Comme vous le savez, la loi Robien avait un côté offensif et un côté défensif.
S'agissant du côté offensif, elle permettait de créer des emplois
supplémentaires et, pour ce qui concerne le côté défensif, elle permettait, à
l'imitation de l'accord « Volkswagen », célèbre dans l'Europe entière, de
bloquer un certain nombre de licenciements et de sauvegarder des emplois.
Poursuivre une ou deux années cette expérience aurait permis, nous
semble-t-il, d'économiser des textes autoritaires et des mesures qui pourraient
se révéler contraires à la convergence européenne, conséquence inéluctable de
la création de l'euro.
Sur les emplois-jeunes, nous avons eu le temps, au cours de longs débats, de
nous expliquer.

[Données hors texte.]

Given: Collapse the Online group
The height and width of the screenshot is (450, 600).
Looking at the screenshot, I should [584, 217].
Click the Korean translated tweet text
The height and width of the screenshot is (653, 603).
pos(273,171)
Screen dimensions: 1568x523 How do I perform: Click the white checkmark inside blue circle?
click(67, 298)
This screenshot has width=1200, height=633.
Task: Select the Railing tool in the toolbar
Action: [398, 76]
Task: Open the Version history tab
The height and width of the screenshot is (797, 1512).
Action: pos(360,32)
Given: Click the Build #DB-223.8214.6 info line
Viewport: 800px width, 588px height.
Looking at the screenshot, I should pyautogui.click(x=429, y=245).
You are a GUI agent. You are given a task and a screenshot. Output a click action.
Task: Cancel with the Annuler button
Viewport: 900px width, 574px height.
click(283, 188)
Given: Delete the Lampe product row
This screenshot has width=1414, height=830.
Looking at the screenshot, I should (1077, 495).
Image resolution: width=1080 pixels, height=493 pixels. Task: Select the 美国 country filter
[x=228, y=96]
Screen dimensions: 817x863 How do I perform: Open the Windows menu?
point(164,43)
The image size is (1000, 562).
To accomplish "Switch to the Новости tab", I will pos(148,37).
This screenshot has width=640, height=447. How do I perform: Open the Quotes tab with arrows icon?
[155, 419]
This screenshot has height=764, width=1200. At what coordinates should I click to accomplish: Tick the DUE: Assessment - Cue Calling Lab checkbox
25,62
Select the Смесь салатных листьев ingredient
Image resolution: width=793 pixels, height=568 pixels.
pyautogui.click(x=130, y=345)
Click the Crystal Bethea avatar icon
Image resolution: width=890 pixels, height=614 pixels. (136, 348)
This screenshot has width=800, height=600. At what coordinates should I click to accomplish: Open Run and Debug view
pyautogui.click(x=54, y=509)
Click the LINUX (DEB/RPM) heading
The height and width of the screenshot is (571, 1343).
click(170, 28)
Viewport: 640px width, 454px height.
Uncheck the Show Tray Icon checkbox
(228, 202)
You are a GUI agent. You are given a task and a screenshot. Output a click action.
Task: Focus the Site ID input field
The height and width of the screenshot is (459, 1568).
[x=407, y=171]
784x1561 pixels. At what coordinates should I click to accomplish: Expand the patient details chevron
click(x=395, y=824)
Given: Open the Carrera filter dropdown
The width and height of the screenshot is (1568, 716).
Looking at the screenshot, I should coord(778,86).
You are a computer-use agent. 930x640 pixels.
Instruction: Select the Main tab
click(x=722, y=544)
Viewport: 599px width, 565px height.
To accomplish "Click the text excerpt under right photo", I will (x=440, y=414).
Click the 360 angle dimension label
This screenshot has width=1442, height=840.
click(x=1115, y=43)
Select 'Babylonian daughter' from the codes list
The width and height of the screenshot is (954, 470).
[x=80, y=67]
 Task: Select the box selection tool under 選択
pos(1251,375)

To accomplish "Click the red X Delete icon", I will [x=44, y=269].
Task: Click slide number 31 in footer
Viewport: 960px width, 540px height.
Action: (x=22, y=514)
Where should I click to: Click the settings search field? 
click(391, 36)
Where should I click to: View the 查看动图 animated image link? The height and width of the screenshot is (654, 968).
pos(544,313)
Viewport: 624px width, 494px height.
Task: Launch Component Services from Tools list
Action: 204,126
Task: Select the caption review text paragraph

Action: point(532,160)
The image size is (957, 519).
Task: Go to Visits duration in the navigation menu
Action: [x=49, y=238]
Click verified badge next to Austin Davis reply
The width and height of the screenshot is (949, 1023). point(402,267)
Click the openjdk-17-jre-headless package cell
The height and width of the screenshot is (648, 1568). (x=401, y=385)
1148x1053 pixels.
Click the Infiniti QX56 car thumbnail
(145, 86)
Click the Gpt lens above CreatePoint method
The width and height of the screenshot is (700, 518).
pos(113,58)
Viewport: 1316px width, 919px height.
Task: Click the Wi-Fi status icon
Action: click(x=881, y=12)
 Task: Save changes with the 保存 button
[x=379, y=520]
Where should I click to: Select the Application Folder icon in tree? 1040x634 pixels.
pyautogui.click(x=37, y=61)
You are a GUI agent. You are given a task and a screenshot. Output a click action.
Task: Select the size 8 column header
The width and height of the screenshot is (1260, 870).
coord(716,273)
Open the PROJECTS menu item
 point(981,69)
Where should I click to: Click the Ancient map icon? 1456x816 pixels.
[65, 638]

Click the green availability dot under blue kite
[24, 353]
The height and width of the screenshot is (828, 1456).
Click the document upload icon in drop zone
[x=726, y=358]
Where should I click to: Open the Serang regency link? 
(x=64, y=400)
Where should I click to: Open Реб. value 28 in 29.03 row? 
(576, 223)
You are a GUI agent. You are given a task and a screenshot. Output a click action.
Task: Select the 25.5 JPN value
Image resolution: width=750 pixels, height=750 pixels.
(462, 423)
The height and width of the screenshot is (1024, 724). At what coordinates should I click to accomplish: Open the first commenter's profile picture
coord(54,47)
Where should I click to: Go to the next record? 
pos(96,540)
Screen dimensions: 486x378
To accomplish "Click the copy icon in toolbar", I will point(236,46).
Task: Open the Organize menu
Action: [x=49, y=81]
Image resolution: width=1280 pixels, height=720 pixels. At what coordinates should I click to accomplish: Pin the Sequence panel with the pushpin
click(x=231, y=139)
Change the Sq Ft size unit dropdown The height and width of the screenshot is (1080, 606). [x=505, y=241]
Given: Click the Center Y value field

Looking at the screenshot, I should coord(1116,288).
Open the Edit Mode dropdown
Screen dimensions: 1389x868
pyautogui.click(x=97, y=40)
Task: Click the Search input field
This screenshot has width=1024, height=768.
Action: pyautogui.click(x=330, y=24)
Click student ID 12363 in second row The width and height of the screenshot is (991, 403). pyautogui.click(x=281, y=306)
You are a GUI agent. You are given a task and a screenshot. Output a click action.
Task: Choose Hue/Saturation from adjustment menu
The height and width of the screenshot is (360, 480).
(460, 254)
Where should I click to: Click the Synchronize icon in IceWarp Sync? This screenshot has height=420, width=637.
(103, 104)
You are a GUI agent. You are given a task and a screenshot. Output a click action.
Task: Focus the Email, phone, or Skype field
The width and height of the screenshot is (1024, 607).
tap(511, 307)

Vous connaissez notre position. Mais la manière dont les
commissaires de police, les proviseurs de lycée, les magistrats ou d'autres
fonctionnaires sollicitent les collectivités territoriales pour les inciter à
financer une partie des emplois supplémentaires qu'ils demandent montre bien
que l'on se préoccupe beaucoup moins d'emplois émergents que d'emplois
auxiliaires de la fonction publique, ce qui va dans le mauvais sens. J'ose
espérer que le Gouvernement réagira et qu'il essaiera de donner aux préfets des
instructions pour éviter ce genre de manifestations parfois assorties de
chantage : je pense aux sollicitations du ministère de l'intérieur sur les
contrats locaux de sécurité.
Notre objectif était de dégager des emplois émergents, de consacrer un
financement public pour permettre à des jeunes de s'engager dans une activité.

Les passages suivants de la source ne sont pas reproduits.